### Exercise requirements
Which lines in the records below contain the word "will"? Return each of them.

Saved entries
= = =

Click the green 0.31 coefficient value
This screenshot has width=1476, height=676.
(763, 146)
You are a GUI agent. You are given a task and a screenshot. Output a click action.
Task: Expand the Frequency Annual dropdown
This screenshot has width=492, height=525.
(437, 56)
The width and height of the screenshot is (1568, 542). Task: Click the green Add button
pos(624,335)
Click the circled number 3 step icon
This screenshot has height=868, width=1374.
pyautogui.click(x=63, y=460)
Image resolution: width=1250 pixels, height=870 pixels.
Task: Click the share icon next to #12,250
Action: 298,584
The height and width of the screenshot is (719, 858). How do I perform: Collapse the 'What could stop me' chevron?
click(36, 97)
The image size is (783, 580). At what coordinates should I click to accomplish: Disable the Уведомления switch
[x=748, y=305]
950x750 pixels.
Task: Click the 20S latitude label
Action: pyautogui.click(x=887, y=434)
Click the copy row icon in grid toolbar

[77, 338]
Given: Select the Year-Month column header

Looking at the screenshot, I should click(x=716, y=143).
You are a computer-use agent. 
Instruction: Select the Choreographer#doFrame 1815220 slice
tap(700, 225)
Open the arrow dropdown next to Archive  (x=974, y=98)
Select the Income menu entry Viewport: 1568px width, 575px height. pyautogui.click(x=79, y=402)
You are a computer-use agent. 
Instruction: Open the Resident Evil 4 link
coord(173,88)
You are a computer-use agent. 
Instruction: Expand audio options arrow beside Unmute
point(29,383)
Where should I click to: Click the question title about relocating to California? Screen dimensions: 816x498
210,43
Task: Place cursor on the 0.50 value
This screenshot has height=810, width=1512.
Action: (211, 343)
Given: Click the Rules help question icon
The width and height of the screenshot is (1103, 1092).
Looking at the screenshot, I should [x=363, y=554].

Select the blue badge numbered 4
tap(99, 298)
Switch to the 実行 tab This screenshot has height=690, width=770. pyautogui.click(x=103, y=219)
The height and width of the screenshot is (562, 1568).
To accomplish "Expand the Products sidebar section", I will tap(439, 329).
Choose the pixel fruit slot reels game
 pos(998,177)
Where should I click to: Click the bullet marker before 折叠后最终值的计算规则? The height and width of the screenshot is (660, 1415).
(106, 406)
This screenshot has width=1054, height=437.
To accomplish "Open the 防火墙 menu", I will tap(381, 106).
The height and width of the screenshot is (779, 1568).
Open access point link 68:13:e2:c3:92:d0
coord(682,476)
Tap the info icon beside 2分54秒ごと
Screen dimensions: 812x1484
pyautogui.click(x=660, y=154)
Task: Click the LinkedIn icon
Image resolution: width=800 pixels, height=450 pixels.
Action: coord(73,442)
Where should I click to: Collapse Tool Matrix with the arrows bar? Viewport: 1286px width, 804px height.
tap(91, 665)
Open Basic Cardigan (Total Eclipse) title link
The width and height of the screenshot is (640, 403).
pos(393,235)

= = =

### Completed exercise
To accomplish "Expand the Products sidebar section", I will tap(439, 329).
To accomplish "Open the 防火墙 menu", I will tap(381, 106).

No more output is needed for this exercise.